Texas parents who are unmarried or divorced may not have a formal child support agreement in place. According to a forthcoming study, while parents and children are better served in the current child support system in terms of more families getting more assistance, overall, the number of families in the system are down. In 2004, 60 percent of custodial parents who were eligible for child support had a formal agreement in place. By 2014, that number had dropped to 49 percent.
This has many implications for a child's well-being. When both parents are paying toward a child's support, this increases income and the child's access to resources, and this access has been linked to better outcomes. Furthermore, not getting child support increases the stress on the custodial parent, and this is linked to worse outcomes for the child.
Children who are in more financially secure situations tend to have fewer behavioral problems and better cognitive skills. Another benefit of child support is that parents who pay it also tend to see their children more than parents who do not. This parent is often the father, so establishing regular child support payments may improve a child's relationship with their father.

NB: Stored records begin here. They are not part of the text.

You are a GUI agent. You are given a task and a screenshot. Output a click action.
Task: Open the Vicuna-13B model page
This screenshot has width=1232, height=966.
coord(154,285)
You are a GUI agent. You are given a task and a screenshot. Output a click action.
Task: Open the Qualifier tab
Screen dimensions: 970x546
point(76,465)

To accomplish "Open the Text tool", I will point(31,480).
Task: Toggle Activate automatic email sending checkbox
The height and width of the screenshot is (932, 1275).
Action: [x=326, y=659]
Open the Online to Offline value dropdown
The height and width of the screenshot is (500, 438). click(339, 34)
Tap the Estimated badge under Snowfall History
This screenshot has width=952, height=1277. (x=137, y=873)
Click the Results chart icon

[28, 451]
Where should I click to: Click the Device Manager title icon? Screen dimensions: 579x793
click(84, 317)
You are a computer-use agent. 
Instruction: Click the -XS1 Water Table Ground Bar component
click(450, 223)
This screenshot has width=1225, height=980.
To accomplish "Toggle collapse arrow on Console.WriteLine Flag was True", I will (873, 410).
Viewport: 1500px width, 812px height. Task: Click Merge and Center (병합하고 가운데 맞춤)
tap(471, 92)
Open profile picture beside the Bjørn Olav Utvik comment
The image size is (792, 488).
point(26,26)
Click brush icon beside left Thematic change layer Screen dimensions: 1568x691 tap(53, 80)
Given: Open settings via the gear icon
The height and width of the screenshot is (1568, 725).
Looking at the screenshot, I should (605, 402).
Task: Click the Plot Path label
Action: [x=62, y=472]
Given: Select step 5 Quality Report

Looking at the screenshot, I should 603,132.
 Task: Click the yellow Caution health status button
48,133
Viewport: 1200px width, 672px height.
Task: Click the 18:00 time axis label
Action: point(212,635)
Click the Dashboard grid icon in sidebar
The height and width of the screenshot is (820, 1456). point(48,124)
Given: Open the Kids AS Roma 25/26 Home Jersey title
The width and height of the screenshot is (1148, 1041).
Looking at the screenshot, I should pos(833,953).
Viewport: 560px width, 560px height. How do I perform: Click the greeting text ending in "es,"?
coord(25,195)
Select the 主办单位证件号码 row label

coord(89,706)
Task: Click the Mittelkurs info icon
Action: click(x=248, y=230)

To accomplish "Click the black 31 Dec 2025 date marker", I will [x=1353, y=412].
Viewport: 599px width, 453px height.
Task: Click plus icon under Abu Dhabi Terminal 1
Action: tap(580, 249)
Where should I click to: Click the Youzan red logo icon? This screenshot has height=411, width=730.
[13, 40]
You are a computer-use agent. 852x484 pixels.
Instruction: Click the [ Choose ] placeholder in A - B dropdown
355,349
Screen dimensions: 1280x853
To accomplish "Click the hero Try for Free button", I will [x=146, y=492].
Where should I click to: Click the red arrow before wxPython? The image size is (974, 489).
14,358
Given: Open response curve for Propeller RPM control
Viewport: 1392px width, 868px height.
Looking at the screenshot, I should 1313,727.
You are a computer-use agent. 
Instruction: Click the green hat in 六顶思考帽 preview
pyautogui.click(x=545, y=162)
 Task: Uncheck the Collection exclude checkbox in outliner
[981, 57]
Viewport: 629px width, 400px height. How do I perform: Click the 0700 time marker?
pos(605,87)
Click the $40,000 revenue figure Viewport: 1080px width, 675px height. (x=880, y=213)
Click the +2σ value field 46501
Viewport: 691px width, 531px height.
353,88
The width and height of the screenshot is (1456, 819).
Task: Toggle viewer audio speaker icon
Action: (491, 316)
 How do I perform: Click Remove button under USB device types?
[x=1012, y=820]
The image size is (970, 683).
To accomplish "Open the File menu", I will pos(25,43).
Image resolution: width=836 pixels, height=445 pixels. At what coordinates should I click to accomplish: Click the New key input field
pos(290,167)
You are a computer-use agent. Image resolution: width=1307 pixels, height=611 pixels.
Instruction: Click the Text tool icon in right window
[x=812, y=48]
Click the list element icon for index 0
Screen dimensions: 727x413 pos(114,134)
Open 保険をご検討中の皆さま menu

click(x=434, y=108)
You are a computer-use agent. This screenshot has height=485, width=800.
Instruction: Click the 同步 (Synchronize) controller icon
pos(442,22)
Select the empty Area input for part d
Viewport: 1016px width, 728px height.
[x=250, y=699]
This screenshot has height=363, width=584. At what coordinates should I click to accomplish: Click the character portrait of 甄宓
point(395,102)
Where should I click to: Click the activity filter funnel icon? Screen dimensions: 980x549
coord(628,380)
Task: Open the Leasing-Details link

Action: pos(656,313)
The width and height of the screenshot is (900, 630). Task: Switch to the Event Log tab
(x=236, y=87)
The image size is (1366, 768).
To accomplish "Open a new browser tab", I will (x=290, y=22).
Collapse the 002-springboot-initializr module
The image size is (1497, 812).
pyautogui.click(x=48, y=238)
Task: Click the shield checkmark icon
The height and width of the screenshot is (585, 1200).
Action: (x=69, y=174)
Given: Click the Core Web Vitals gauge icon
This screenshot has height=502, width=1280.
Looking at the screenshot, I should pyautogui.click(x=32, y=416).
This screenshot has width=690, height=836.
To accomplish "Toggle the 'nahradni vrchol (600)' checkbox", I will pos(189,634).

A legal child support agreement means that the custodial parent has a number of legal channels for enforcing payment. However, the legal system recognizes that not all parents are able to provide equally for their children, and courts take income and other factors into account when ordering child support. If a parent loses their job or has another material change in circumstances that means they will struggle to pay the amount ordered, that parent can go through the court system to request a modification in the agreement. The parent should continue paying the same amount until the modification is approved.